Compare the area differences in sq. km between albers and UTM by projecting to UTM and creating a new column. Display both columns as demonstrated above.

Problem 2b

Find the mean size (in sq. km) of the warnings during the period you are examining. What is the size of DeKalb County? Do your results make sense?

Problem 2c

Compare the mean size of tornado warnings and severe thunderstorm warnings. Which are bigger on average?

Problem 2d

Run another area analysis that you find interesting or are curious about. Explain your approach in the markdown and interpret the results.

Problem 3

Plotting geometry on a cartopy map is relatively straightforward. The only tricky part can be handling projections.

For simplicity, we are going to use the filtered but lat/lon version of the GeoDataFrame warn_derecho.

We will use cartopy to map the warning data.

Making a simple cartopy map only takes a few lines of code. We will talk more about mapping in future labs, but here are the basics:

import cartopy.crs as ccrs: ccrs handles all of the projection duties

import cartopy.feature as cfeature: cfeature handles convenient methods to plot common boundaries (US States, etc.).

These two imports will be included in most, if not all, of your code that involves cartopy mapping.

The code below:

  1. Sets the map projection to lat/lon (projection=ccrs.PlateCarree())

  2. Adds US states to the map ax.add_feature(cfeature.STATES)

  3. Sets the map extent to areas centered on Illinois.

import matplotlib.pyplot as plt

import cartopy.crs as ccrs
import cartopy.feature as cfeature

ax = plt.subplot(1, 1, 1, projection=ccrs.PlateCarree())

ax.set_extent([-92, -87, 36, 43])

ax.add_feature(cfeature.STATES)
<cartopy.mpl.feature_artist.FeatureArtist at 0x782fd701f500>
<Figure size 640x480 with 1 Axes>

Problem 3a

The add_geometries method can add any geometry with geographic information to the map. This function takes a list or numpy array of geometries. Create a polygon that would be within Illinois based on its lat/lon coordinates.

from shapely.geometry import Polygon

poly = Polygon([(1,1), (1,1), (1,1), (1,1)])

ax = plt.subplot(1, 1, 1, projection=ccrs.PlateCarree())

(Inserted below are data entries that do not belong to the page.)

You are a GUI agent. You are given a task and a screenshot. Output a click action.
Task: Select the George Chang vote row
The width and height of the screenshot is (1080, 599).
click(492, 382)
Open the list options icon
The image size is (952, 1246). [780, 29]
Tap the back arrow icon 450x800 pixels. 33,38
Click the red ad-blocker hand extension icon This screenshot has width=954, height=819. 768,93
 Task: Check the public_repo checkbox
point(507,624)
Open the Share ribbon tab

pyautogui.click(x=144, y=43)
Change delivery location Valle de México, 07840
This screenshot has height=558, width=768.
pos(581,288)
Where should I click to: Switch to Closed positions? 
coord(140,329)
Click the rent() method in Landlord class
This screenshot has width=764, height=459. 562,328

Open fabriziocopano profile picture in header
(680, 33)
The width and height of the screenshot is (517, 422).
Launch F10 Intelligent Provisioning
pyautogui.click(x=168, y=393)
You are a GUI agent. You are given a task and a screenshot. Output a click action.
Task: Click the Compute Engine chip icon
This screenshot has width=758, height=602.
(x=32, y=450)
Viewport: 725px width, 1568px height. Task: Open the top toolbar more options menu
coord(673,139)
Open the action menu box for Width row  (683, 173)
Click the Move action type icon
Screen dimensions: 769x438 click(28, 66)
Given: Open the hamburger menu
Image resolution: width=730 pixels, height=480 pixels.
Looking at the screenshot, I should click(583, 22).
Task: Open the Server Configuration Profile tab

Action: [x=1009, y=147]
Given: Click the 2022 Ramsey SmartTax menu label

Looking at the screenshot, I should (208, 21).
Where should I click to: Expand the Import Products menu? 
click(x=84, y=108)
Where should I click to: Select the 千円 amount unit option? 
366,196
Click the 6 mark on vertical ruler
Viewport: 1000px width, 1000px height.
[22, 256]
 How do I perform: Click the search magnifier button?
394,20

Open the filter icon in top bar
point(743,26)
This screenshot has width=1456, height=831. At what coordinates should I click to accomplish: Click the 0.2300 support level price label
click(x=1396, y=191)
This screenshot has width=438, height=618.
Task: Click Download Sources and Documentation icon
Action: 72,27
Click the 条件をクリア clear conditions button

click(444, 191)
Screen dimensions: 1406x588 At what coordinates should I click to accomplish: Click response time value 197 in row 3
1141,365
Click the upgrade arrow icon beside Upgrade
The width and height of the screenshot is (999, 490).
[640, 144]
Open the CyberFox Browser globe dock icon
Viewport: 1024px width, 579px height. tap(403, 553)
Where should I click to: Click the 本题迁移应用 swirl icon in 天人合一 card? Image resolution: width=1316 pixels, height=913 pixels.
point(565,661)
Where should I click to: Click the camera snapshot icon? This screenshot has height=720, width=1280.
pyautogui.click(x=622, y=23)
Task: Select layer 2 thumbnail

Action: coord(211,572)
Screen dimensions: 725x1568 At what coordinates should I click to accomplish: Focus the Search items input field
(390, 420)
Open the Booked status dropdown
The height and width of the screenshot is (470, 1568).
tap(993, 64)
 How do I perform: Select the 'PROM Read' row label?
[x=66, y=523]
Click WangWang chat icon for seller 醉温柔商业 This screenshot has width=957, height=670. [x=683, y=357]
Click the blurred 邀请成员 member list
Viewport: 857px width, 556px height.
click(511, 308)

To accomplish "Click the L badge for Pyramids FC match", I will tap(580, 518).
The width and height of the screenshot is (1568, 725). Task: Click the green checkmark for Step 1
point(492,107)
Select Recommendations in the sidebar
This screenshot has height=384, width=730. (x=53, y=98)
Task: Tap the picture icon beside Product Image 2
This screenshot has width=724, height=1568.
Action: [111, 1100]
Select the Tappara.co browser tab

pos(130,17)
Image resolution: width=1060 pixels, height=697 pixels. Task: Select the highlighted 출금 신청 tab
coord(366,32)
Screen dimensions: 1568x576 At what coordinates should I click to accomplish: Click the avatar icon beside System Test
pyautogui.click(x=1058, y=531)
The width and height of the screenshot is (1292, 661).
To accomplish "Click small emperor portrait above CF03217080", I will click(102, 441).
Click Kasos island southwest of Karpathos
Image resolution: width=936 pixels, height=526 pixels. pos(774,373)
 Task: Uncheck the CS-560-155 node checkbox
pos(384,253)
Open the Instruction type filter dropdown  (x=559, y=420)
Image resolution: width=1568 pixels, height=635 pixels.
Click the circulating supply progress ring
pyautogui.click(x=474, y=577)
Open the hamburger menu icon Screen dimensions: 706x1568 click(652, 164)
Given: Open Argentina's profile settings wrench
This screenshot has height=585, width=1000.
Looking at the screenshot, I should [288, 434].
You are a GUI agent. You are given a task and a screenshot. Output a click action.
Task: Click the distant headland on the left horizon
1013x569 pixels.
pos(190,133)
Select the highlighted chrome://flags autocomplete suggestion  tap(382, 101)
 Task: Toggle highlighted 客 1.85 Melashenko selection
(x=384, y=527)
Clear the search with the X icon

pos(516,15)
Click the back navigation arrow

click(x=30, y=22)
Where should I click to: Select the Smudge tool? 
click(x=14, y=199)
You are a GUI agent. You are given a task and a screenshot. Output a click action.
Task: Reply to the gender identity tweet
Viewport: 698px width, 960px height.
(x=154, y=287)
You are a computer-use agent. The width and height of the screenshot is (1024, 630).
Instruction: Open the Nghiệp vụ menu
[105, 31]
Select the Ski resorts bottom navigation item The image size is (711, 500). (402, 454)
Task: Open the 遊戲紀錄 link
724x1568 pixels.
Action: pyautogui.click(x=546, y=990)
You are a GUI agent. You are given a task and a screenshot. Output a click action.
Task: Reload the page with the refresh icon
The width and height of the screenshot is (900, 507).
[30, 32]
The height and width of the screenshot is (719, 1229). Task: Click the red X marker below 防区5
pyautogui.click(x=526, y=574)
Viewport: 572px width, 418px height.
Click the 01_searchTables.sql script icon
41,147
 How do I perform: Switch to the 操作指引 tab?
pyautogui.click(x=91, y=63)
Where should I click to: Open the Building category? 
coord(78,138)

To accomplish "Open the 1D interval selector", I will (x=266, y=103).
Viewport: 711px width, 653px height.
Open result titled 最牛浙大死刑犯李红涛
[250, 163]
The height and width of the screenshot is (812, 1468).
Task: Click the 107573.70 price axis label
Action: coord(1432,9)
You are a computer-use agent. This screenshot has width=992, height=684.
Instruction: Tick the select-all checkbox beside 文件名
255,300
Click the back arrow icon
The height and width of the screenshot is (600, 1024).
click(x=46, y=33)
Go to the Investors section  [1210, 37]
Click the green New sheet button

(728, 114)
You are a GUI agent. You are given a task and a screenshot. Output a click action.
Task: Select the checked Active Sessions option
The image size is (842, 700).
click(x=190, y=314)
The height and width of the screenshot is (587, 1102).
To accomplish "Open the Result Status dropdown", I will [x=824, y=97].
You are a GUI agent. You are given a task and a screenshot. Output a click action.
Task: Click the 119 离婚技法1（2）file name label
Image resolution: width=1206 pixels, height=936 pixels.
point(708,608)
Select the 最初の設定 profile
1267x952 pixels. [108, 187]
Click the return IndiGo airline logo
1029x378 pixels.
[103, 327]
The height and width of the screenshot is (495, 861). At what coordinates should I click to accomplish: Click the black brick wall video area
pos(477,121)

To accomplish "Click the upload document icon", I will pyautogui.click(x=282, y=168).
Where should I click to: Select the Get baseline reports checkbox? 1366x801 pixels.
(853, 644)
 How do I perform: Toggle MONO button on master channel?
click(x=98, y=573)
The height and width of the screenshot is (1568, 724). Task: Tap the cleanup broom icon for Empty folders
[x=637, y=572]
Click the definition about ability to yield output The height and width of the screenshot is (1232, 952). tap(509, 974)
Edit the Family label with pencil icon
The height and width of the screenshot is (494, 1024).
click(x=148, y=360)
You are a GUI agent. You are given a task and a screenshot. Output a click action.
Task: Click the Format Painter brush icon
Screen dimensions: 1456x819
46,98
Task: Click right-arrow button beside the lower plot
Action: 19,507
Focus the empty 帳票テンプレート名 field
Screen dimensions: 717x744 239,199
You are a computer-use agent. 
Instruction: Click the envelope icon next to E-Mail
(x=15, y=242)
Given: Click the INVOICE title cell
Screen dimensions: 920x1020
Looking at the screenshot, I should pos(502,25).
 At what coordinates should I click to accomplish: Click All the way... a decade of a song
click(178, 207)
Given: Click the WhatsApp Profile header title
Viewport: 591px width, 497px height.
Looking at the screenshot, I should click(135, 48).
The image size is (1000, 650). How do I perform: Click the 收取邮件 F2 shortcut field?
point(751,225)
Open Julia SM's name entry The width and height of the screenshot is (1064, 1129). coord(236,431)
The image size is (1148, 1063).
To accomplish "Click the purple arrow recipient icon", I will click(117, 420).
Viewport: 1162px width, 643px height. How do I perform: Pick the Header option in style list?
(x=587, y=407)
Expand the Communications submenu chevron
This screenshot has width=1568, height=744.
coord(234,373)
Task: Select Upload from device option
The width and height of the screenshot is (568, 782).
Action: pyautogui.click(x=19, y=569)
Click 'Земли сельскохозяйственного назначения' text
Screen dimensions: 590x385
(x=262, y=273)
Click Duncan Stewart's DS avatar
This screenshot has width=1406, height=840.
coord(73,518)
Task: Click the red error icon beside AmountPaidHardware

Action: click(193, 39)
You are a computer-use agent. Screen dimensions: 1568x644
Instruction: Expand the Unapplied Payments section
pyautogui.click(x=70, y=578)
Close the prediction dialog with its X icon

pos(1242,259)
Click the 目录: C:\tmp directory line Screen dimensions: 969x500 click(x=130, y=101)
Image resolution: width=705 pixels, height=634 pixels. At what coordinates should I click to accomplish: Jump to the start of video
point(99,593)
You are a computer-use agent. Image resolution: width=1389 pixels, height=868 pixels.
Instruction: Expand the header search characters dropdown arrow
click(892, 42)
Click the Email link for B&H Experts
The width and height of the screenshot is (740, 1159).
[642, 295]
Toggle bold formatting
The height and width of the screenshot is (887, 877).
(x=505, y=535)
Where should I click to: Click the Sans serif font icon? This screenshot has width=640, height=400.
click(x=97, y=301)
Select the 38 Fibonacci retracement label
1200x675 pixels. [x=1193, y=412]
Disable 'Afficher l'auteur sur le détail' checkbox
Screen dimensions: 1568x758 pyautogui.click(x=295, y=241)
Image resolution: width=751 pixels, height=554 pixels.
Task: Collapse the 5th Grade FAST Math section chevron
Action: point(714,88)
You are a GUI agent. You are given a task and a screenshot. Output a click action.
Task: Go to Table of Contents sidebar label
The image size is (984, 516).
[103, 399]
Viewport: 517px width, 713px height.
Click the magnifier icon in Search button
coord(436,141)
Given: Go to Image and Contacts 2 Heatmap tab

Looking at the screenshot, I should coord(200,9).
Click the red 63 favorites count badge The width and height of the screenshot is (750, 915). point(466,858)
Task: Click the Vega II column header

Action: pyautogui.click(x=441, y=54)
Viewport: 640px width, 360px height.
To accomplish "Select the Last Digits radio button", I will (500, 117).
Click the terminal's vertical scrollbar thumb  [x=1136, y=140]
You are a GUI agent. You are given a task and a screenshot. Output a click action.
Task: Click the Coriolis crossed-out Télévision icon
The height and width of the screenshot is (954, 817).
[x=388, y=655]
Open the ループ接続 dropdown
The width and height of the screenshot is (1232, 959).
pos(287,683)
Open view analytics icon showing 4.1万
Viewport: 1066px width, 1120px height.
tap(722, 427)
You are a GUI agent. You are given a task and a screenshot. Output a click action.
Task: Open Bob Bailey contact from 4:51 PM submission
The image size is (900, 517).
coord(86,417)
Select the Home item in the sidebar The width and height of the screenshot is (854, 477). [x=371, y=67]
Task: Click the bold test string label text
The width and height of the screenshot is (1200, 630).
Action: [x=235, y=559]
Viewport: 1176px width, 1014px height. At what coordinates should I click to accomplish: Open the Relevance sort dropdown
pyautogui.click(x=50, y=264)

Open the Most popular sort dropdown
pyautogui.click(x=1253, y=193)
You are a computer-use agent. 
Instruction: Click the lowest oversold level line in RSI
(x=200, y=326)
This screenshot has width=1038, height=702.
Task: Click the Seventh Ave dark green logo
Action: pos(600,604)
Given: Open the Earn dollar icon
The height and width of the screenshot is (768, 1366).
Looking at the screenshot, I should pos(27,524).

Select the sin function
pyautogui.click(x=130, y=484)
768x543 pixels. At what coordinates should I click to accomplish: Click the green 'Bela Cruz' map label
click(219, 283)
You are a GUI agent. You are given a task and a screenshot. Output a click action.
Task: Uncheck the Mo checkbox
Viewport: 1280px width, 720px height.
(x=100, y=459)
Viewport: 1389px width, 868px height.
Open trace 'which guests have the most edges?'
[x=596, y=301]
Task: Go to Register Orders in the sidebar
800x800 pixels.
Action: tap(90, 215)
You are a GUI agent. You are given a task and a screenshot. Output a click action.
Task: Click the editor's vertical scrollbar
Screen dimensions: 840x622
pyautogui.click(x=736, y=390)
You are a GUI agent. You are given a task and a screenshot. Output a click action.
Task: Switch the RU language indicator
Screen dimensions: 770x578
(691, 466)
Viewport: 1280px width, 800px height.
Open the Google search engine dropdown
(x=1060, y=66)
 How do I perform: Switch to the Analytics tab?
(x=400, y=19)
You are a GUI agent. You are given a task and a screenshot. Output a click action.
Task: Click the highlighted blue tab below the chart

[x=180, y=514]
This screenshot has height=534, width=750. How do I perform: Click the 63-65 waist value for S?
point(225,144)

ax.set_extent([-92, -87, 36, 43])

ax.add_feature(cfeature.STATES)

ax.add_geometries([poly], crs=ccrs.PlateCarree(), color='red')
<cartopy.mpl.feature_artist.FeatureArtist at 0x782fd4949d30>
<Figure size 640x480 with 1 Axes>

Problem 3b

Remove two instances of .sample(100) from the code below once you determine the correct subset for warn_derecho in Problem 1c.

Modify the following code so the tornado warnings are red and severe thunderstorm warnings are yellow in your 2020 derecho subset.

ax = plt.subplot(1, 1, 1, projection=ccrs.PlateCarree())

ax.set_extent([-92, -87, 36, 43])

ax.add_feature(cfeature.STATES)

warn_derecho.sample(100).plot(ax=ax, alpha=0.5, facecolor='red', edgecolor='black')

warn_derecho.sample(100).plot(ax=ax, alpha=0.5, facecolor='yellow', edgecolor='black')
<GeoAxes: >
<Figure size 640x480 with 1 Axes>